* BEGIN The input *

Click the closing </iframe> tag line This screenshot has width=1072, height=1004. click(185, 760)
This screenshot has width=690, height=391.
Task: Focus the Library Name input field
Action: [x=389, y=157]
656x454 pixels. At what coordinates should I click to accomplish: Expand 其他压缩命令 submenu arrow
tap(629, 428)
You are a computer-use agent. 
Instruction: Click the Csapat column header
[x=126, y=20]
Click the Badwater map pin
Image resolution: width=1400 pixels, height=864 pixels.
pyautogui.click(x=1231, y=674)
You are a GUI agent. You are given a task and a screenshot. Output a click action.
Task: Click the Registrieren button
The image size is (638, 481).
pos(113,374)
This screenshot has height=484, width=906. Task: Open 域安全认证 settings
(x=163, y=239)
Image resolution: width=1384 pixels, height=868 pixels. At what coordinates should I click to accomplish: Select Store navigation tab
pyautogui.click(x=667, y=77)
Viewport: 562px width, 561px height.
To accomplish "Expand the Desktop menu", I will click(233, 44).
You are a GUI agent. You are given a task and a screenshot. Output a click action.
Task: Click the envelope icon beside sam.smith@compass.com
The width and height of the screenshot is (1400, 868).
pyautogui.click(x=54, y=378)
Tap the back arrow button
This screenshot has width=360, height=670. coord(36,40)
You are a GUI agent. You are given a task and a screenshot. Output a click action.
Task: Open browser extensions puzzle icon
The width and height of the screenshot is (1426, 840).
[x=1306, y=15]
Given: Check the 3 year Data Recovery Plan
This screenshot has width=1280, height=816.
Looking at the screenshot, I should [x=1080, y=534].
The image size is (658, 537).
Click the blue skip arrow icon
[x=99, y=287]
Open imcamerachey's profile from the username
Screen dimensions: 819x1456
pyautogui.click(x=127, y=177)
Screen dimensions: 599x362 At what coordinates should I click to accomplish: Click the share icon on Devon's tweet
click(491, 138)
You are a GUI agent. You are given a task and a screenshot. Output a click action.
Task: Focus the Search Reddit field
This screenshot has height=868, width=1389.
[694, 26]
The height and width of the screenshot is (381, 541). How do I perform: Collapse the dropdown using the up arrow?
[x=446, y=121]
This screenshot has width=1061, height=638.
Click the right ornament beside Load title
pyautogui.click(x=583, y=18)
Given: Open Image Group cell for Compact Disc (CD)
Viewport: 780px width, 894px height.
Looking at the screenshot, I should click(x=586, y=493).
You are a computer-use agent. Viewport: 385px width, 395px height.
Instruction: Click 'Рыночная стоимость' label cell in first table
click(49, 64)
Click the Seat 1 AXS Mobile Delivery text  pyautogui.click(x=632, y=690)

* END The input *

◆ **Exercise requirements**: Please count the lines of the items above that contain the string "button", and give only the number.

◆ **Exercise response**: 2